BUFFALO, N.Y. -- In March, Assembly Speaker Carl Heastie issued sanctions against Western New York legislator Angela Wozniak for ethics violations associated with a sexual relationship she had with a staffer.
"What I urged her to do at that time was to go out into her district and work to see if she still had the confidence of her constituency to be able to represent them in the assembly," Erie County GOP Chairman Nick Langworthy said.
By Tuesday, Wozniak apparently changed her mind. The assemblywoman said after a great deal of consideration, she will not seek a second term.
"Obviously it's been a difficult year for her and her family and I think she's made the right decision for the most important people which is her and her family, her husband and son," Langworthy said.
Just two years ago, the young Conservative was viewed as a rising star after becoming the first non-Democrat to win the seat in decades. In the wake of her predecessor Dennis Gabryszak's sexual harassment scandal, she ran on a "family values" platform.
"I've come to know her. I like Angela a great deal," Langworthy said. "I wish her the best. I think it's disappointing that this ends like this because I think that there was a lot of upside for her career."

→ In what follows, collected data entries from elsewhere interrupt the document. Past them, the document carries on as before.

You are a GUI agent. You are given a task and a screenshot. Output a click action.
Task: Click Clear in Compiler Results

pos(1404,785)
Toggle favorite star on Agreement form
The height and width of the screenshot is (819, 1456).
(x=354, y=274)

This fall, local Democrats are hoping to take back the seat by capitalizing on the same ethics reform wave that contributed to Wozniak's 2014 win.

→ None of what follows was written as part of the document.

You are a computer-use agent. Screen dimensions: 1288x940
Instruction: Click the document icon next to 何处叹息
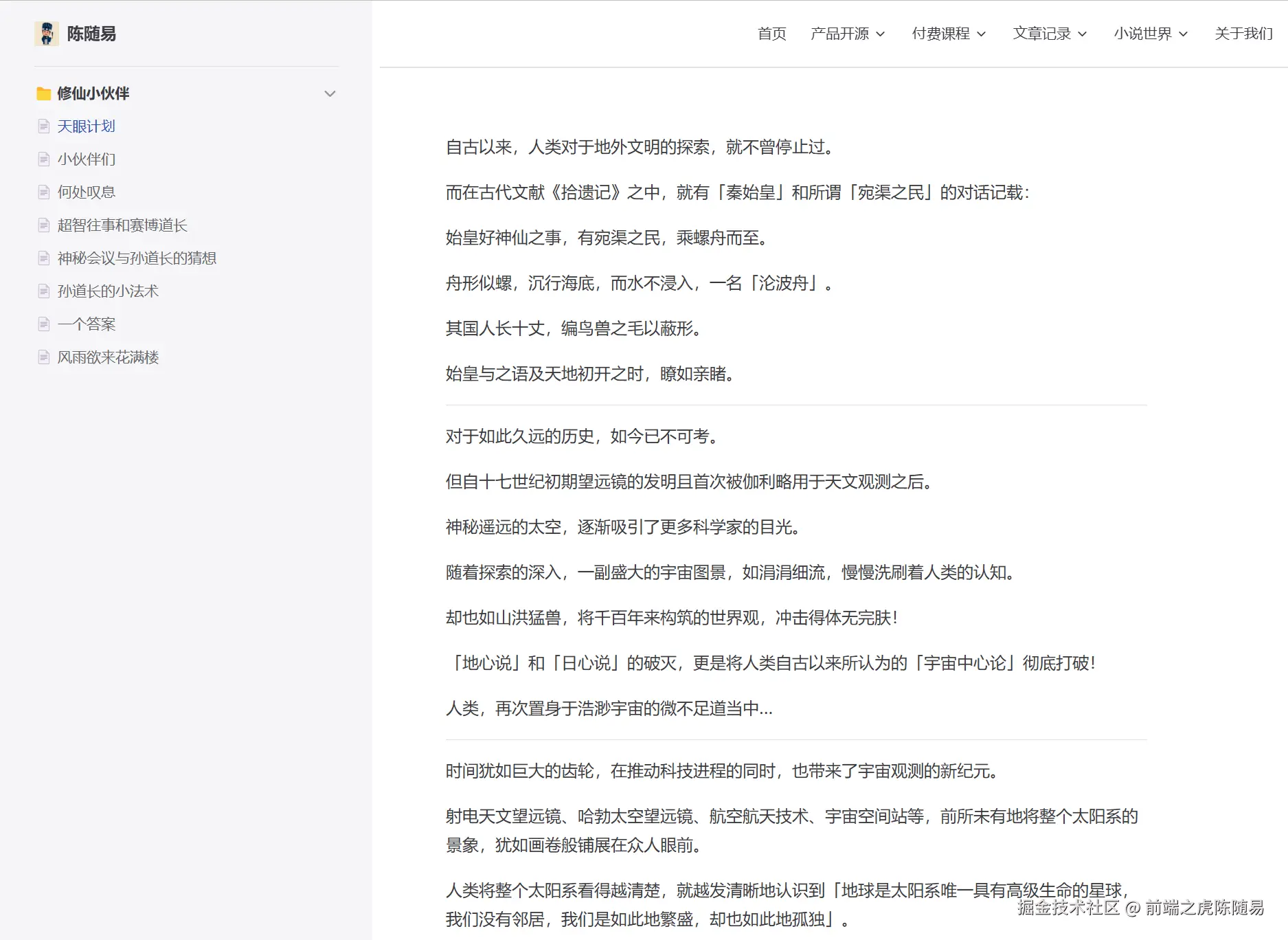(x=43, y=192)
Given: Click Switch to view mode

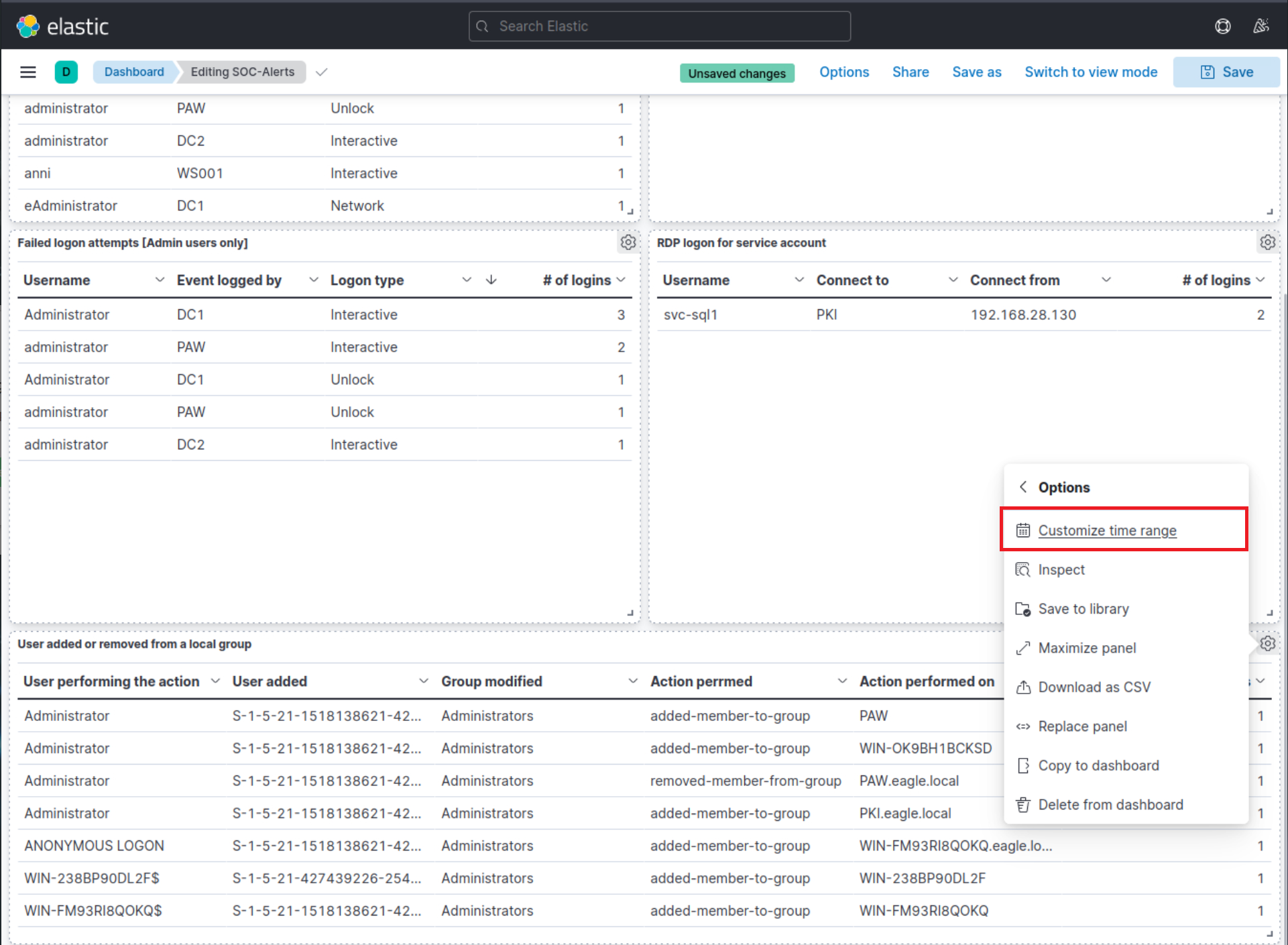Looking at the screenshot, I should (x=1091, y=72).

"We have a problem in Albany," Democratic candidate Monica Wallace said. "If we keep sending the same kinds of politicians to Albany, we're not going to see any change."
County Dem chairman Jeremy Zellner used Tuesday's development to once again promote the law professor Wallace who is endorsed by the committee. The political newcomer said Wozniak's exit won't change the way she campaigns.
"We're going to continue to run hard," she said. "I'm sure there will be another person. I wouldn't be surprised if there will be another person coming in on the Republican ticket or the Conservative ticket and we're ready for it."
Wallace's primary opponent Jim Rogowski, meanwhile, offered his best wishes to Wozniak as she works things out with her family.
"I don't throw stones because no one lives in a glass house," he said.
Whoever wins the primary would likely have been considered the favorite whether Wozniak ran or not.
"It's a heavily Democrat seat," Langworthy said. "The Democratic enrollment, particularly in a presidential year where many Democrats will come out to vote that might not vote in off years I think will be severe."
Langworthy said he's already been approached by candidates interested in running for the seat.